The algorithm uses constant extra space because it stores only integer counters and pointers.
Test Cases
solution = Solution()
assert solution.shortestWay("abc", "abcbc") == 2
# Basic example with two subsequences
assert solution.shortestWay("abc", "acdbc") == -1
# Impossible because 'd' does not exist in source
assert solution.shortestWay("xyz", "xzyxz") == 3
# Multiple resets required
assert solution.shortestWay("a", "aaaaa") == 5
# Single character repeated many times
assert solution.shortestWay("abc", "abc") == 1
# Entire target formed in one pass
assert solution.shortestWay("abc", "cba") == 3
# Order mismatch forces separate passes
assert solution.shortestWay("aaaa", "aaaaaaaa") == 2
# Repeated identical characters
assert solution.shortestWay("abc", "d") == -1
# Target character missing entirely
assert solution.shortestWay("abcde", "ace") == 1
# Standard subsequence case
assert solution.shortestWay("abab", "ababaab") == 2
# Repeated pattern matching
assert solution.shortestWay("z", "zzzzzz") == 6
# Smallest source size
assert solution.shortestWay("abc", "cccccc") == 6
# Only one usable character per pass
| Test | Why |
|---|---|
"abc", "abcbc" |
Standard example |
"abc", "acdbc" |
Impossible target |
"xyz", "xzyxz" |
Multiple subsequences required |
"a", "aaaaa" |
Single character repetition |
"abc", "abc" |
One-pass construction |
"abc", "cba" |
Reverse ordering challenge |
"aaaa", "aaaaaaaa" |
Duplicate character handling |
"abc", "d" |
Missing character detection |
"abcde", "ace" |
Simple subsequence |
"abab", "ababaab" |
Repeated pattern matching |
"z", "zzzzzz" |
Minimum source length |
"abc", "cccccc" |
Only one match per scan |
Edge Cases
One important edge case occurs when target contains a character that does not exist in source.
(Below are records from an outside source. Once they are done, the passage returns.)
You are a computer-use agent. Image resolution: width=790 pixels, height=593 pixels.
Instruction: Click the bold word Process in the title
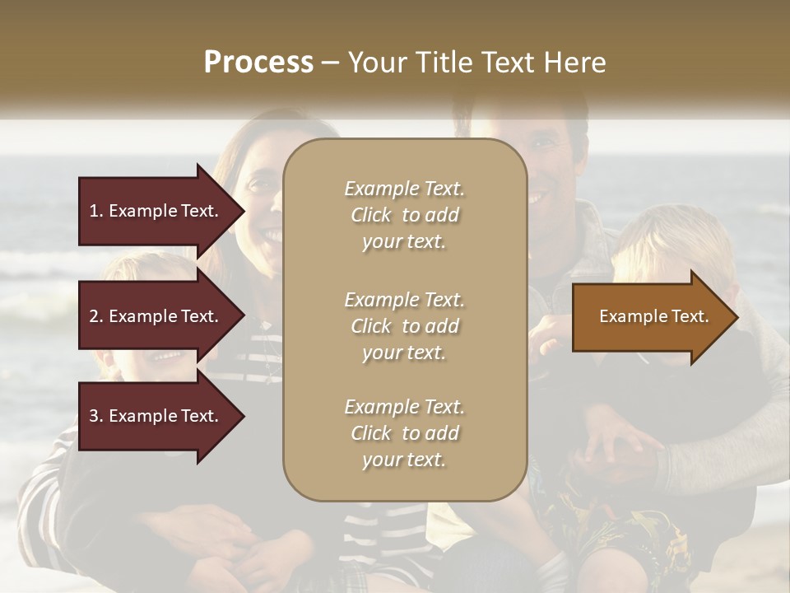pyautogui.click(x=258, y=62)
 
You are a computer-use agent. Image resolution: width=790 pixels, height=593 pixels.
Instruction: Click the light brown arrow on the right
pyautogui.click(x=650, y=317)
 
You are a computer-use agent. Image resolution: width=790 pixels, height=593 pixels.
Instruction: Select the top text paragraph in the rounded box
pyautogui.click(x=404, y=215)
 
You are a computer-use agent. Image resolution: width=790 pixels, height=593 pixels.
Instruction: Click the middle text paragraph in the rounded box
pyautogui.click(x=404, y=326)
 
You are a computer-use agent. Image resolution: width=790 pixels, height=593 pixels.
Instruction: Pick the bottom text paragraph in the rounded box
pyautogui.click(x=404, y=433)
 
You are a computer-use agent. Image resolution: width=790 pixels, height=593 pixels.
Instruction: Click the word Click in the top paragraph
pyautogui.click(x=371, y=216)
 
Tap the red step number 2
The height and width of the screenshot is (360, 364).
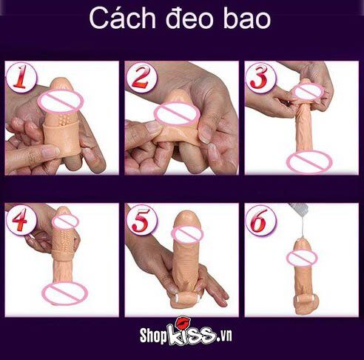tap(141, 78)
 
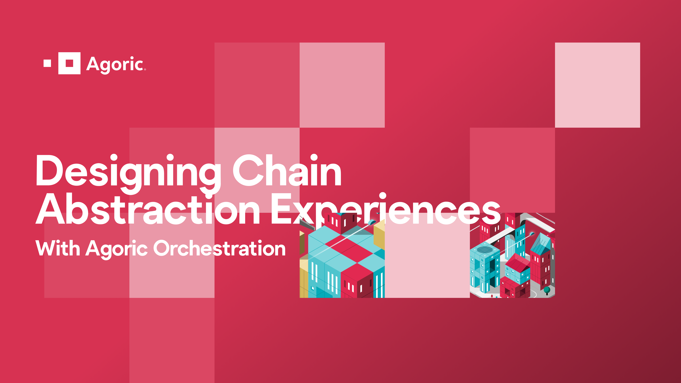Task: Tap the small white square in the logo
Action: [47, 63]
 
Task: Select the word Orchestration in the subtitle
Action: [219, 249]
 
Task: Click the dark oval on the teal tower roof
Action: [485, 250]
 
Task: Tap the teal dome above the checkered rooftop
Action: [372, 222]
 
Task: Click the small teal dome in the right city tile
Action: [532, 234]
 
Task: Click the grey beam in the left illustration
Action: [307, 225]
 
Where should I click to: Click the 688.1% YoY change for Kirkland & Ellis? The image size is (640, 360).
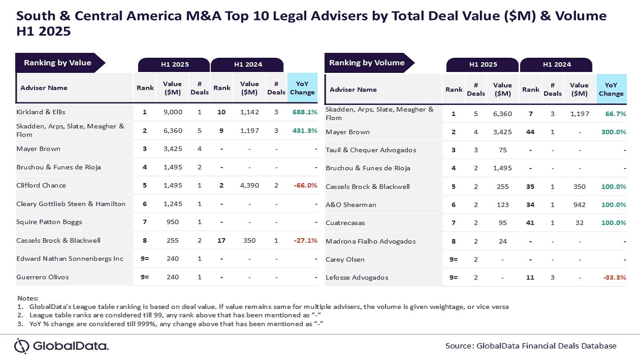click(x=304, y=112)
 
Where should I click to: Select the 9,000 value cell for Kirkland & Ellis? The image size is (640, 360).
click(x=172, y=112)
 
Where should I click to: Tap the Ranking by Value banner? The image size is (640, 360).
click(x=57, y=63)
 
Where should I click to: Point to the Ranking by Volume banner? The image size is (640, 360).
click(x=367, y=63)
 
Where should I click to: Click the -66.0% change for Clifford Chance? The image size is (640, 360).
click(x=305, y=185)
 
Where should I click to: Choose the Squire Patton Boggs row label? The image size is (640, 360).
click(x=49, y=222)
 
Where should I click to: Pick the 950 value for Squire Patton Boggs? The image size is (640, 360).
click(x=172, y=222)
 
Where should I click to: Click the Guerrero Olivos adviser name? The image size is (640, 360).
click(x=43, y=277)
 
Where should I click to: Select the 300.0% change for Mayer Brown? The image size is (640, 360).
click(x=613, y=132)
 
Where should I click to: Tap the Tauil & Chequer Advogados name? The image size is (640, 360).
click(x=371, y=150)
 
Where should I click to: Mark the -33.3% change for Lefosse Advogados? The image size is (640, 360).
click(x=614, y=277)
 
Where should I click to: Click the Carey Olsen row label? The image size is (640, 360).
click(x=345, y=260)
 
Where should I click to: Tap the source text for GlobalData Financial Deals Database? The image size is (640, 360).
click(x=531, y=346)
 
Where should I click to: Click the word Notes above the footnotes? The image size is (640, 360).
click(x=28, y=298)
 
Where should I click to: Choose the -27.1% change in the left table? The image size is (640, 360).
click(x=305, y=240)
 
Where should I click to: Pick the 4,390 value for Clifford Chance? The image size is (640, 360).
click(x=249, y=185)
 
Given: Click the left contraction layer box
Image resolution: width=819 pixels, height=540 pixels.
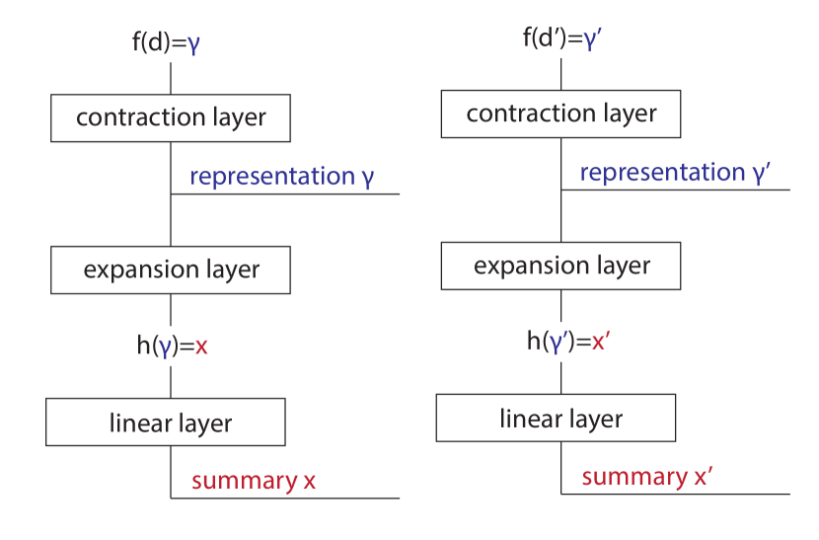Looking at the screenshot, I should (x=171, y=118).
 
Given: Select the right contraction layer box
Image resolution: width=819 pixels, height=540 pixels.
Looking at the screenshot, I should (x=560, y=114).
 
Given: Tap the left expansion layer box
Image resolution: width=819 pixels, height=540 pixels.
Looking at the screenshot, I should (x=171, y=270).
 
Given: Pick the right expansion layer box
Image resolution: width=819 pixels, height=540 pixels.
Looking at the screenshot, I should (x=560, y=266).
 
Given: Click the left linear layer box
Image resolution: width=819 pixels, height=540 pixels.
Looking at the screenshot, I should (x=166, y=423).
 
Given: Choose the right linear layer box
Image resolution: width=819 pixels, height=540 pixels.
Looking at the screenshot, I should (x=556, y=418).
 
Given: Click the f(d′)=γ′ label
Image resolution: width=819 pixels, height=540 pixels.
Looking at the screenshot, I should (x=563, y=39).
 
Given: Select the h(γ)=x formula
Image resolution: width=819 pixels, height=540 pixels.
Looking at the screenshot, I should (x=172, y=347).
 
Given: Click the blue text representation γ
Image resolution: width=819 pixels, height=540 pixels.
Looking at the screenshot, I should (x=281, y=177).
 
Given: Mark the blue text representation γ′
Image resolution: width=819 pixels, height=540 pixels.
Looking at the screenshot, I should (x=674, y=173).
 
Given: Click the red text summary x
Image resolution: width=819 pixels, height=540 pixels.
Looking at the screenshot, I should (x=254, y=481).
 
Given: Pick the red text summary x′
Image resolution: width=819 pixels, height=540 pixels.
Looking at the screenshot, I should (x=646, y=477).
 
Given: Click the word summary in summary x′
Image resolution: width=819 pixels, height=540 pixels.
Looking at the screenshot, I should (x=633, y=477).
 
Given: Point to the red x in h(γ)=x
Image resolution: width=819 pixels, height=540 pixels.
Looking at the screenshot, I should (x=201, y=347).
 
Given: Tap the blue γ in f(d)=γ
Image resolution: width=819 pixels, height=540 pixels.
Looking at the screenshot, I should (x=193, y=44).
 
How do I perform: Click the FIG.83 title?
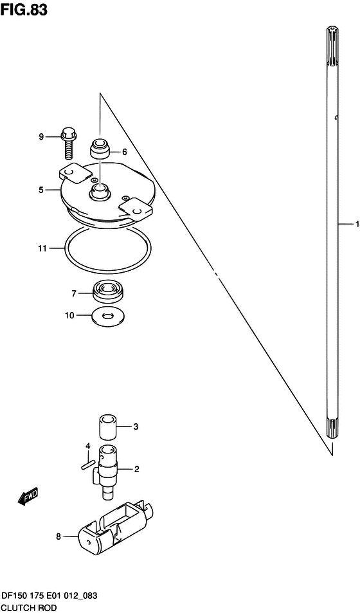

For example:
source = "abc"
target = "abd"
A naive implementation might enter an infinite loop repeatedly scanning source without making progress. This implementation avoids that bug by storing previous_index before each pass and verifying that at least one target character was matched.
Another important case is when the order of characters forces many subsequences. For example:
source = "abc"
target = "cba"
Although all characters exist in source, their required order in target conflicts with the order in source. The algorithm correctly restarts scanning whenever necessary and produces 3.
A third tricky case involves repeated characters. Consider:
source = "a"
target = "aaaaaa"
Each pass through source can match only one character. Some implementations incorrectly assume one pass can reuse characters multiple times. This solution correctly models each subsequence as a single left-to-right traversal of source, so it returns 6.
Another subtle edge case occurs when the entire target can already be formed in one pass. For example:
source = "abcde"
target = "ace"
The algorithm greedily matches all possible characters during the first traversal and correctly returns 1 without unnecessary extra passes.